* _Exercise set_:
#1 Pull out the section of the passage on electric vehicles in Nigeria that runs from "But that is" down to "reduction of emission.", copying it word for word.
#2 Write what comes next in the passage on electric vehicles in Nigeria, starting after its final sentence.

But that is about to change as the two companies appear ready to change the narrative by introducing electric vehicles into the Nigerian auto space as soon as possible.

“Well-meaning and concerned people globally are urgently making moves to save our dear planet. After operating successfully in Nigeria for over five decades, the least our company could give back to the country and by extension, the world is to be a leading pilot in steering the nation to the direction of clean energy use and reduction of emission.

“Versatile and powerful, the Hyundai Kona Electric will be the first All-Electric SUV in Nigeria. Its power packed performance will provide a thrilling driving experience with high acceleration over long distances. Driving range for Kona Electric is 482 km with an acceleration of (0-100kms) in 9.7 secs.

“The ease of charging is unmatched, one can even plug it in at home or at work and charge it for 9.35 hours for a full battery capacity. Hyundai Kona comes with five years of battery warranty and five years of vehicle warranty. Kona Electric will change the way people think about going electric. It would make history as first EV to be launched in Nigeria with local manufacturing,” Vaswani said.

While many vehicle manufacturing companies are indicating interest in introducing electric vehicles into Nigerian market, the greatest challenge has been the attitude of the Nigerian government toward the development.

On Tuesday, the House of Representatives warned the Federal Government to be wary of the dangers of electric vehicles, which they said it has the capability of disrupting the economy. The Lower Chamber of the National Assembly said the implications of electric vehicles should be critically evaluated since it could reduce the demand for crude oil as the trend has shown in many other countries.

The motion, titled ‘Economic Implications of the Production and Adoption of Electric Vehicles on Nigeria’ was moved by Hon. Ossy prestige and was unanimously adopted by the lawmakers.

“The House notes with dismay, the bleak future for Nigeria’s oil exports as its biggest oil buyers and other major Asian and European customers are poised to do away with petrol and diesel-powered vehicles from year 2025.

* _Data extract_:

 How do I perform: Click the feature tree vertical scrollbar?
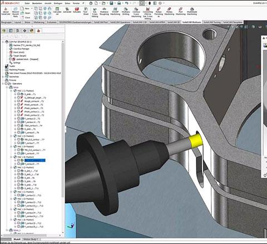63,119
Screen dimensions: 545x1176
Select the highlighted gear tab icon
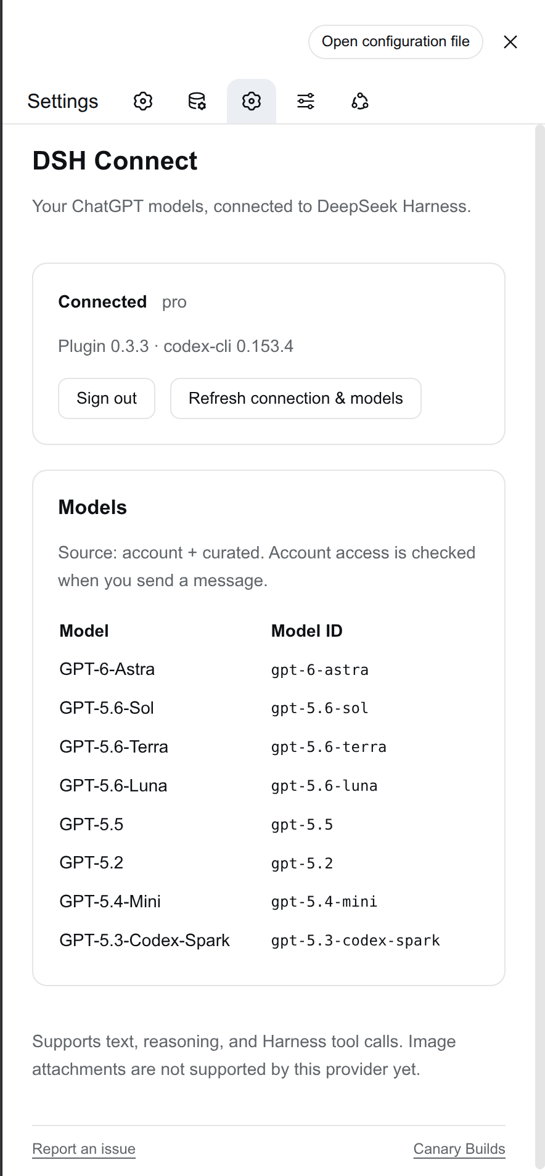pos(252,101)
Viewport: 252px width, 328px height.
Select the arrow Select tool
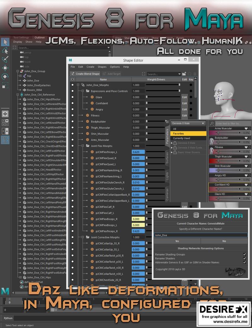[5, 42]
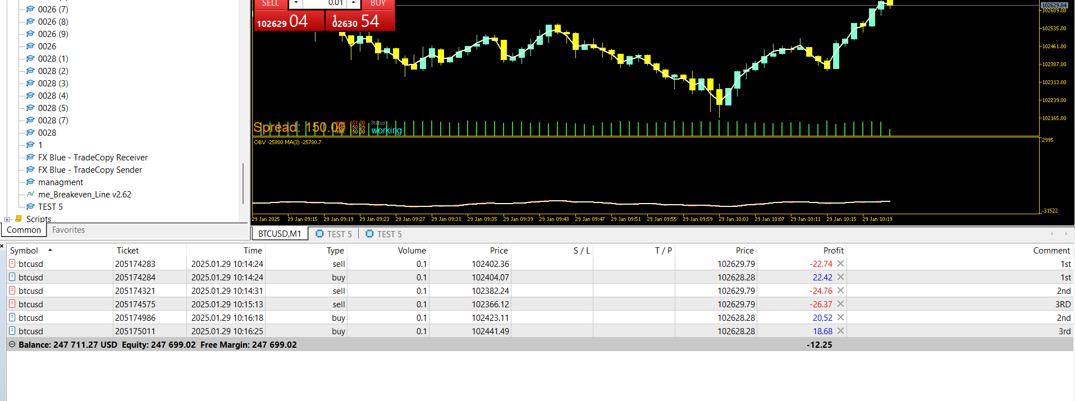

* _Results for each task_:
#1
But that is about to change as the two companies appear ready to change the narrative by introducing electric vehicles into the Nigerian auto space as soon as possible.

“Well-meaning and concerned people globally are urgently making moves to save our dear planet. After operating successfully in Nigeria for over five decades, the least our company could give back to the country and by extension, the world is to be a leading pilot in steering the nation to the direction of clean energy use and reduction of emission.

#2
“The House is informed that India, China, France, the Netherlands and the United Kingdom that bought a total of 24.4 million barrels of crude oil from Nigeria in May 2019, almost half of the nation’s total exports for the month, are now pushing ahead with plans to stop the use of oil-powered vehicles as part of efforts to reduce pollution and carbon emissions, a development that could spell trouble for Nigeria’s oil exports in the coming decades,” Prestige said.

According to him, the more countries embrace the trend, the more difficult Nigeria will find it to sell its oil.

The stance of the House of Representatives on EVs reveals why the National Automotive Industry Development Plan (NAIDP) bill is yet to be signed into law. The auto policy bill has been dragging feet on the excuse that so many parts of it need to be rectified.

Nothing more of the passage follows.